Page 43 of The Progressions

“As soon as I unpacked, I knew that you didn’t really need me to do anything. Maybe some help would have been good, because you’re busy with football,” I acknowledged. “But you acted like you couldn’t do it by yourself. Then I opened the moving boxes and I saw how organized you were. I saw your kitchen stuff and I watched you cooking your meals with it all, and you obviously could have gotten your own groceries without me ordering them. When you needed to move out Shay Galton’s stuff, you did it without any issues. You even shipped off the casket, and I don’t know how you managed that. You said that you wanted me to come to your game to help your mom, but she didn’t need me, either.”

Tyler sat down next to me. “It would have taken me forever to go through all the shit in this place if you hadn’t done it.”

“Maybe,” I said, “but you would have accomplished it. And now, you could find a place for Iva, but I don’t want to make my boss’s life your problem. Maybe I could start paying you for help like you did for me, but since I don’t have any money, it would have to be more of a barter thing.”

His eyebrows lifted. “What are you bartering?”

“Um, how about poetry?” I suggested. “I still have all my old journals from high school. Before my dad’s stroke, I thought that I would be a writer. There are pages and pages of terrible verse.” I shook my head as I remembered some of it. “I thought my style was like razor blades, very cutting and sharp. It was more safety scissors, though, along with a mouthful of honey. That bad.”

“I’ll pass on your poetry,” he answered, and he hadn’t been the first. “You better talk to Iva about that ‘coming soon’ sign before she gets home and sees it.”

I did call her and it was terrible. “What?” she kept asking and when I explained, she would say, “No, I don’t think that Dominic would do that.”

He had already done it. “Iva, this is happening,” I finally told her. “We need to make immediate plans for the future. I’ve been reading a little bit and they can’t just come in and toss you out to the curb, but—”

“Dominic wouldn’t do this,” she repeated.

“He left you and his baby and you don’t even have a forwarding address. I’m sorry, but I wouldn’t put anything past him. You can stay with me until you find your own place,” I said. “I know it’s far away and run-down, and I know there’s only one bedroom, but you always have that as an option.”

There was silence on her end and I got the feeling that she was so horrified by the idea that she couldn’t immediately speak. The whole situation was totally horrifying, and living with me would have been mud icing on a dirt cake. But then she thanked me and said that she was going to try to contact the real estate agent. “I love that house,” she told us. “I paid to remodel the kitchen and I painted the whole exterior, one wall at a time.”

I remembered, because it had taken her forever. “Iva...hold on.” I turned to Tyler, who was gesturing, pointing at himself and the floor. “What are you trying to say?” I whispered.

“She can stay here. Tell her that she can stay here.”

“There are empty units, but—”

“No, she can stayhere,” he repeated, emphasizing the last word and pointing at the floor again. “I have two other bedrooms. It’s a great feature that each one has its own attached bath.”

That was one of my lines when I gave tours. Did he remember me saying that? “No,” I told him, but he was nodding.

“If that shithead boyfriend wants her out of his house, then it’s better for her to leave. Is she going to pay a lawyer and fight to stay where she’s not wanted?” he asked me.

I had put my hand over the phone as soon as I’d heard “shithead boyfriend” and I shook my head at him. “She just gave birth and stupid Dominic left her!” I hissed. “Let’s not call him names. I don’t want her to hear.”

“Kasia, you put me on speaker by mistake,” Iva’s voice told us from the phone. “I can hear everything.”

“Oh…”

“That’s a real offer,” Tyler told her. “You can come here, rent-free. My mother’s staying with me and she’d love to have some company. I should probably pay you.”

“No, I couldn’t,” Iva told him. “They just told me that the baby will be discharged soon and I need a safe, stable place…” She stopped and we both heard a sob through the speaker.

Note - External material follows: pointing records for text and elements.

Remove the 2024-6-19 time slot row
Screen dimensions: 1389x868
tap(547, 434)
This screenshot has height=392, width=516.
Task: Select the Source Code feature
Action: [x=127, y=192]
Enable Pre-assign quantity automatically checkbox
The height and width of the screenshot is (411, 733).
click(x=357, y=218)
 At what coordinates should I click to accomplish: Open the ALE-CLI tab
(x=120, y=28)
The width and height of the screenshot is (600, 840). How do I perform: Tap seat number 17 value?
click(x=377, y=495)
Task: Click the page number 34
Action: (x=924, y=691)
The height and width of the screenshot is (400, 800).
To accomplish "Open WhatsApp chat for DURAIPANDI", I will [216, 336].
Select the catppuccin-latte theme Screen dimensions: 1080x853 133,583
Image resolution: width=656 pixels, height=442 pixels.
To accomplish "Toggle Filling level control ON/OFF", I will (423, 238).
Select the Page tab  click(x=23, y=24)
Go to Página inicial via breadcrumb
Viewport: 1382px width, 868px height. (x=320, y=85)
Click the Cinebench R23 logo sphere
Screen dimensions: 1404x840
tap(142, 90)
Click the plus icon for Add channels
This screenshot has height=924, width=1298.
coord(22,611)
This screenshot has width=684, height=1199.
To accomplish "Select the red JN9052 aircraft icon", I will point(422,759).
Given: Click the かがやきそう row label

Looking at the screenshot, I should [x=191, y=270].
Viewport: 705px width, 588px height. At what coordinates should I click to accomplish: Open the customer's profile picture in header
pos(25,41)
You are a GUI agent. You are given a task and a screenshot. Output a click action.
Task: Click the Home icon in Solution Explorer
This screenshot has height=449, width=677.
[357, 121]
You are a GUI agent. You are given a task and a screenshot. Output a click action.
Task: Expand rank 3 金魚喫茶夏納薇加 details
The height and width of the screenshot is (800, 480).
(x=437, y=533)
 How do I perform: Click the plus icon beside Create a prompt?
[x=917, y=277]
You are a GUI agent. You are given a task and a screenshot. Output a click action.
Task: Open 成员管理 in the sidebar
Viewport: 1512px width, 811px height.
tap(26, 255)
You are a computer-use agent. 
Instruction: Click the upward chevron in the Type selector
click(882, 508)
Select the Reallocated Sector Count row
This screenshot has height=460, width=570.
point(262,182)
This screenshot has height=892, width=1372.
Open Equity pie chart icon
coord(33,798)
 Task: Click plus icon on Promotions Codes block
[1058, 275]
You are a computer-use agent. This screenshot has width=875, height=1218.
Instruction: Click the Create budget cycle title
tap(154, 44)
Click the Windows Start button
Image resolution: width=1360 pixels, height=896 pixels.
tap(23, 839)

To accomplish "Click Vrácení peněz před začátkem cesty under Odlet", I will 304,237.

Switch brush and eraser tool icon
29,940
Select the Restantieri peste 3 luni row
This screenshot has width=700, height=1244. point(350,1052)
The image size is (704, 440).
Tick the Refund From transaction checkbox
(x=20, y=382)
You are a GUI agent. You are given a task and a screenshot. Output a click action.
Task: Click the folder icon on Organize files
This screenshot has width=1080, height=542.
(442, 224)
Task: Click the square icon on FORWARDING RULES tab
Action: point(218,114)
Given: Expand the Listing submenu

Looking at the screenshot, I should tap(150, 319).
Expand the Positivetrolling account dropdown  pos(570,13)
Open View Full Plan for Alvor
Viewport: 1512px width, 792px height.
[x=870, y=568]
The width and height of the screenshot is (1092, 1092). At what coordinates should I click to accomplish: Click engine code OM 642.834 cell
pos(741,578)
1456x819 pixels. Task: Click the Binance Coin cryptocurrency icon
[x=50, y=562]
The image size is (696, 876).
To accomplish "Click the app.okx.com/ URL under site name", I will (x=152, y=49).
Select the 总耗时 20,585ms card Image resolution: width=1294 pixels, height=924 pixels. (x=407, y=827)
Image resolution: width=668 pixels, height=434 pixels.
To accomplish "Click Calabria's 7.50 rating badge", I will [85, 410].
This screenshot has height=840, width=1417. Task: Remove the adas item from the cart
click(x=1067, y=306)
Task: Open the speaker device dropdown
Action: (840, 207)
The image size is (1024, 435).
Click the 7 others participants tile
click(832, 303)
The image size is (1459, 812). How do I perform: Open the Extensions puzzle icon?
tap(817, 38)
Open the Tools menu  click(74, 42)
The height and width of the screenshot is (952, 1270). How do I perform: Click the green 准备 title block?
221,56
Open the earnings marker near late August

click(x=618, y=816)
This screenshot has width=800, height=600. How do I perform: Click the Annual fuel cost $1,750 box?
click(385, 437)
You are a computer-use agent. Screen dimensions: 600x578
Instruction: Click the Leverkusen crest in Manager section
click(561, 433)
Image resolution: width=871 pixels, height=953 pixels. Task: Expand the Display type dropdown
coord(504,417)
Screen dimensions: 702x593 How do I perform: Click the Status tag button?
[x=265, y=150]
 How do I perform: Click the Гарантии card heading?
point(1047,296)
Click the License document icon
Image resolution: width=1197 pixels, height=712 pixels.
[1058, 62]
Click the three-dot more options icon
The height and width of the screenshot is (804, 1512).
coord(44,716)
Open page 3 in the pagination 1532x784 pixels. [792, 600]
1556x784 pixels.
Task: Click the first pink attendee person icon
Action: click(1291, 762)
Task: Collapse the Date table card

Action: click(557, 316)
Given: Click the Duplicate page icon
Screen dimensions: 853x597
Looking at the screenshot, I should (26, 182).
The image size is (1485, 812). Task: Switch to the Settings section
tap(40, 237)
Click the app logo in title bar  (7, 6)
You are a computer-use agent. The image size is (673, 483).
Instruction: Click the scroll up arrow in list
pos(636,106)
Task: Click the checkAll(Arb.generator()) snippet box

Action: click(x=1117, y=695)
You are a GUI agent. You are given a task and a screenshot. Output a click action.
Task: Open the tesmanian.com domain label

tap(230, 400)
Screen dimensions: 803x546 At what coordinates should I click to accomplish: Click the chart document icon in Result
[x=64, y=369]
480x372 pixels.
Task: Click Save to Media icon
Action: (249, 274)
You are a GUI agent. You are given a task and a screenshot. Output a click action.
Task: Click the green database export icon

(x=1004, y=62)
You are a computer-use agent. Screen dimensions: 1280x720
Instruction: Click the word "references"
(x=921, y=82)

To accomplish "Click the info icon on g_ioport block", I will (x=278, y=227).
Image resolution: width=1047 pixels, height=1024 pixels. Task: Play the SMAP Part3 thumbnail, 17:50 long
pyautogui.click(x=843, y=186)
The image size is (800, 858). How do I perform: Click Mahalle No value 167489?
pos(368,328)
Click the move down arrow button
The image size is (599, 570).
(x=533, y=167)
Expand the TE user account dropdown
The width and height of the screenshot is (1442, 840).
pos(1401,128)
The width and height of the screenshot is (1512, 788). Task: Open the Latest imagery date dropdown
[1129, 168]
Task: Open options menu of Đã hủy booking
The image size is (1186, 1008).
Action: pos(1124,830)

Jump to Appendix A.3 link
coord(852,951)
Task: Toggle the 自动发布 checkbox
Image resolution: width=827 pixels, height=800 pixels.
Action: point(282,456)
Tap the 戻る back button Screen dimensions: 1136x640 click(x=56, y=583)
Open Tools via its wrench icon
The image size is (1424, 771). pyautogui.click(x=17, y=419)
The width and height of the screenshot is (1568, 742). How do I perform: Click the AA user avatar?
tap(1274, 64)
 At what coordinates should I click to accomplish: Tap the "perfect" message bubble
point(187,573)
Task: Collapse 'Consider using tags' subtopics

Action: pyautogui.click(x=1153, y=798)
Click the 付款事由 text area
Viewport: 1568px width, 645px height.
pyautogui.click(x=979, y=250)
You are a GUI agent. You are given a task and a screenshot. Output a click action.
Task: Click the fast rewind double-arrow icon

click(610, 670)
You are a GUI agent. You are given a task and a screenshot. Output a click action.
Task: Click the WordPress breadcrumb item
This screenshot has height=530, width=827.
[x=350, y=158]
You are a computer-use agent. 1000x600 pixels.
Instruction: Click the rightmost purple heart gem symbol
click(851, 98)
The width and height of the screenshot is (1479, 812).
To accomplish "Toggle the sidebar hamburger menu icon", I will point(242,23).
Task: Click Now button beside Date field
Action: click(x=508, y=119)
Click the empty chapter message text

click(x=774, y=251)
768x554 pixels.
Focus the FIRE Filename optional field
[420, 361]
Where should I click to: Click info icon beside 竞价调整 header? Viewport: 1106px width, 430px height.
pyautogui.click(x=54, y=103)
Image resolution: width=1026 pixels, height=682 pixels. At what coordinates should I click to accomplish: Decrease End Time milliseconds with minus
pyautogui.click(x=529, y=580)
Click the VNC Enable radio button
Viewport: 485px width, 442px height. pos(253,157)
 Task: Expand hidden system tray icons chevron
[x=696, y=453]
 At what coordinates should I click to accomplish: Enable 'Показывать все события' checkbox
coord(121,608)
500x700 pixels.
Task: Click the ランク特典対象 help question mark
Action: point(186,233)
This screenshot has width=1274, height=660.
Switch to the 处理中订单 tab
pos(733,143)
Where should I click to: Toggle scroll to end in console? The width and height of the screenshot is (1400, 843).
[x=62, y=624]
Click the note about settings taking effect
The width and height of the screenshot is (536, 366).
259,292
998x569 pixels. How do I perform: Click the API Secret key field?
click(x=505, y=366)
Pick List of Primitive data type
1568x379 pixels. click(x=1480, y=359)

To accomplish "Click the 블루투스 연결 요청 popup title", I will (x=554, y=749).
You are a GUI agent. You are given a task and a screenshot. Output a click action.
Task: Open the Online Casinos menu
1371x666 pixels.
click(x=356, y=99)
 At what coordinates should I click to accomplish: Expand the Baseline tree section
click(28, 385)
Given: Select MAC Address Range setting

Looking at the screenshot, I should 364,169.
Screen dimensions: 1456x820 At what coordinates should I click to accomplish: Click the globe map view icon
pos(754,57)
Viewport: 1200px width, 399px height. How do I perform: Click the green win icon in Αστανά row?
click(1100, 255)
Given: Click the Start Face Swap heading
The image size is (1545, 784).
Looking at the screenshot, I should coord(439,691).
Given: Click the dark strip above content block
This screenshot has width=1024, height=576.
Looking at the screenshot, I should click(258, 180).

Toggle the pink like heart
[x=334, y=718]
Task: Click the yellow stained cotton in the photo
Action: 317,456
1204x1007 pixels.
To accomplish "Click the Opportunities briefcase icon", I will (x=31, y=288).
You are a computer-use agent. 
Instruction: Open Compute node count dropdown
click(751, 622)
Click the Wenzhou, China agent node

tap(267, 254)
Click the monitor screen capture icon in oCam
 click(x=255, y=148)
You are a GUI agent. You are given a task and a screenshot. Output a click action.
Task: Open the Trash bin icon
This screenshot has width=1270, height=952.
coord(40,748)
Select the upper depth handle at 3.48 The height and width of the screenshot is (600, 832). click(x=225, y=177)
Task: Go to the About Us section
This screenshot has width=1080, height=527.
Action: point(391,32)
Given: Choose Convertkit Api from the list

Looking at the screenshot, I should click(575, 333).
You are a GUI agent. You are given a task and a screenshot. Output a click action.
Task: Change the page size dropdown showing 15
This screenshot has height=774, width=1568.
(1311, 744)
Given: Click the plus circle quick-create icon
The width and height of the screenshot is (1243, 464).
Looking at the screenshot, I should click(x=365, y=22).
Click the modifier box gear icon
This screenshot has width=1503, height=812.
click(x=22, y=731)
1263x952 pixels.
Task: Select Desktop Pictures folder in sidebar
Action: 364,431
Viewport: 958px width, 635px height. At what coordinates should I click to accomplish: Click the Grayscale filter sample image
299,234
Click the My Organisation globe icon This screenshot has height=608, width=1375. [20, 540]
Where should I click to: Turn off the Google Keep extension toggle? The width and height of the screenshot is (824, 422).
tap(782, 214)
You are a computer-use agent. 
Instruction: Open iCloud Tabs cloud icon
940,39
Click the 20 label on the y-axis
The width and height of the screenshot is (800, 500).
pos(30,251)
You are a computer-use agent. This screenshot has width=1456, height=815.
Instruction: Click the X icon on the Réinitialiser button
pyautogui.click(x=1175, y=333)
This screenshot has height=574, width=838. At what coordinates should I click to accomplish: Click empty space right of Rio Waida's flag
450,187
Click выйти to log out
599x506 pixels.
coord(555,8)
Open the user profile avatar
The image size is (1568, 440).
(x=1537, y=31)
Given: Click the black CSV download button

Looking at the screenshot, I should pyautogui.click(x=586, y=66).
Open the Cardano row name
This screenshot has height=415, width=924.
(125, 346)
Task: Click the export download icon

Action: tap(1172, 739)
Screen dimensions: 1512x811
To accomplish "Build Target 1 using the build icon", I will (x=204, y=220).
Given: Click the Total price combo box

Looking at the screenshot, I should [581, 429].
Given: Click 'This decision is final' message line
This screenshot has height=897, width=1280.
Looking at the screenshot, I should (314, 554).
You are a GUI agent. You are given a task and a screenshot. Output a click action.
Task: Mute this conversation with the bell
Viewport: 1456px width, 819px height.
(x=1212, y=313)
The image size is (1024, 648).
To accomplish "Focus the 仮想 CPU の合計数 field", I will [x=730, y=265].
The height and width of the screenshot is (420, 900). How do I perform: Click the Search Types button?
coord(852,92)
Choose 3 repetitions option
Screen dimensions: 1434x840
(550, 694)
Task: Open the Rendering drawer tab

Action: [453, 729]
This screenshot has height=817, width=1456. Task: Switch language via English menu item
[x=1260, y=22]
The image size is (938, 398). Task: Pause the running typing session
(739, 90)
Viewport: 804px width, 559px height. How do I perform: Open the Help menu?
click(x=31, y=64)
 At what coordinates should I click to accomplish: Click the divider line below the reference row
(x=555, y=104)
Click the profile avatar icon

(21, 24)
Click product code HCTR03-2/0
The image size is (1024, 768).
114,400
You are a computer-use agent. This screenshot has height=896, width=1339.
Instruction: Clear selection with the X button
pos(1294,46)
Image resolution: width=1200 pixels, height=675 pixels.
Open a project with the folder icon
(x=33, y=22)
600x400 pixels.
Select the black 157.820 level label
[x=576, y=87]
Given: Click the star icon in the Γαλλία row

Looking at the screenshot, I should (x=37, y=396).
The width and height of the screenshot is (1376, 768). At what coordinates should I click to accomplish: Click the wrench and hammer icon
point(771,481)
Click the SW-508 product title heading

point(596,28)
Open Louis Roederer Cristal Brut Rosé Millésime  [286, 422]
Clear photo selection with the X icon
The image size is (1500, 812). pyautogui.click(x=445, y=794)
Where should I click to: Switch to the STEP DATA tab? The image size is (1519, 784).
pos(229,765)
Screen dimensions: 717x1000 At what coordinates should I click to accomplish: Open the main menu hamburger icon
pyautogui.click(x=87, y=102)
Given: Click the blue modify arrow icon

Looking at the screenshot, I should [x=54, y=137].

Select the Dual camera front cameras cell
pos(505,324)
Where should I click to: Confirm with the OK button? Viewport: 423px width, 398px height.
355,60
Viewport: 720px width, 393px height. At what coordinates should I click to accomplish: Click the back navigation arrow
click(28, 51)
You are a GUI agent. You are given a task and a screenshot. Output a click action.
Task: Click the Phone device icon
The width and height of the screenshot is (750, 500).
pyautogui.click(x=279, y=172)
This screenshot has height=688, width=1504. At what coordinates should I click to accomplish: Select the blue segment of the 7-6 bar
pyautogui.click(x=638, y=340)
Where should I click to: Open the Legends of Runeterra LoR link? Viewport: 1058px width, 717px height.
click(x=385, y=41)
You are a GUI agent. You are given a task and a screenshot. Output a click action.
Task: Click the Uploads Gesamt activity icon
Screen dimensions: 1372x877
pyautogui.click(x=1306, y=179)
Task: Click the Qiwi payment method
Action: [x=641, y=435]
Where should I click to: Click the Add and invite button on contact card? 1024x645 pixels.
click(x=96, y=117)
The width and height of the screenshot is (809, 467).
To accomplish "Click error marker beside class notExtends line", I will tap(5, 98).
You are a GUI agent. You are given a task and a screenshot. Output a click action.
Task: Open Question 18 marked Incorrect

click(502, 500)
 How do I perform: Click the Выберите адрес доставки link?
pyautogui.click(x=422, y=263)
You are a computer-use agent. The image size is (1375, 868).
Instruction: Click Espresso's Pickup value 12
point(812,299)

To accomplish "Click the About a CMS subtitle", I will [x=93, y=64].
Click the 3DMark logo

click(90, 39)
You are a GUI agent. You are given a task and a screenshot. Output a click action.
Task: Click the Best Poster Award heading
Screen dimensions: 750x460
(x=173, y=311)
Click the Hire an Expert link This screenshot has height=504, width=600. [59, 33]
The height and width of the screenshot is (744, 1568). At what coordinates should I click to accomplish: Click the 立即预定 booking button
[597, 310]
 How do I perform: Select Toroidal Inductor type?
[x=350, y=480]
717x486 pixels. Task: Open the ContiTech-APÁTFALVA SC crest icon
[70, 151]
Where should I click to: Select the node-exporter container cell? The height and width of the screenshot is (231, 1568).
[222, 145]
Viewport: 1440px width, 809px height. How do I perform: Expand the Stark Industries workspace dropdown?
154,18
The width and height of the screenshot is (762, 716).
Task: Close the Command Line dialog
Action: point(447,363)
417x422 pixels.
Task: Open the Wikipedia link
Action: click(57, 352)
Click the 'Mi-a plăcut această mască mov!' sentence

“You can both come here,” he stated. “My mom loves babies. She’d be happy to have…what’s his name?”

I was shaking my head again and I broke in before we could delve too far into the topic of waiting for stupid Dominic to showup so that they could name baby Balderston together. “He’s really getting discharged, Iva? That’s great!”

It was, but she was also terrified to have him on her own without the amazing nurses there with her. “My mom can help,” Tyler put in, and we all talked more, going back and forth until she wore down.

“Maybe it would work, for a little while,” Iva finally said. “I don’t want to be in that house if some agent is giving tours and bringing in strangers and their germs.”

“I told you how nice Miss Gail is. Just wait until you meet her in person,” I encouraged. But Iva would only say maybe, and she needed to think.

We hung up and I stared at Tyler. “You don’t know her,” I noted.

“Sure, I met her when I came in the first time. Iva was in the office.”

“Do you really remember or do you just remember me telling you that?”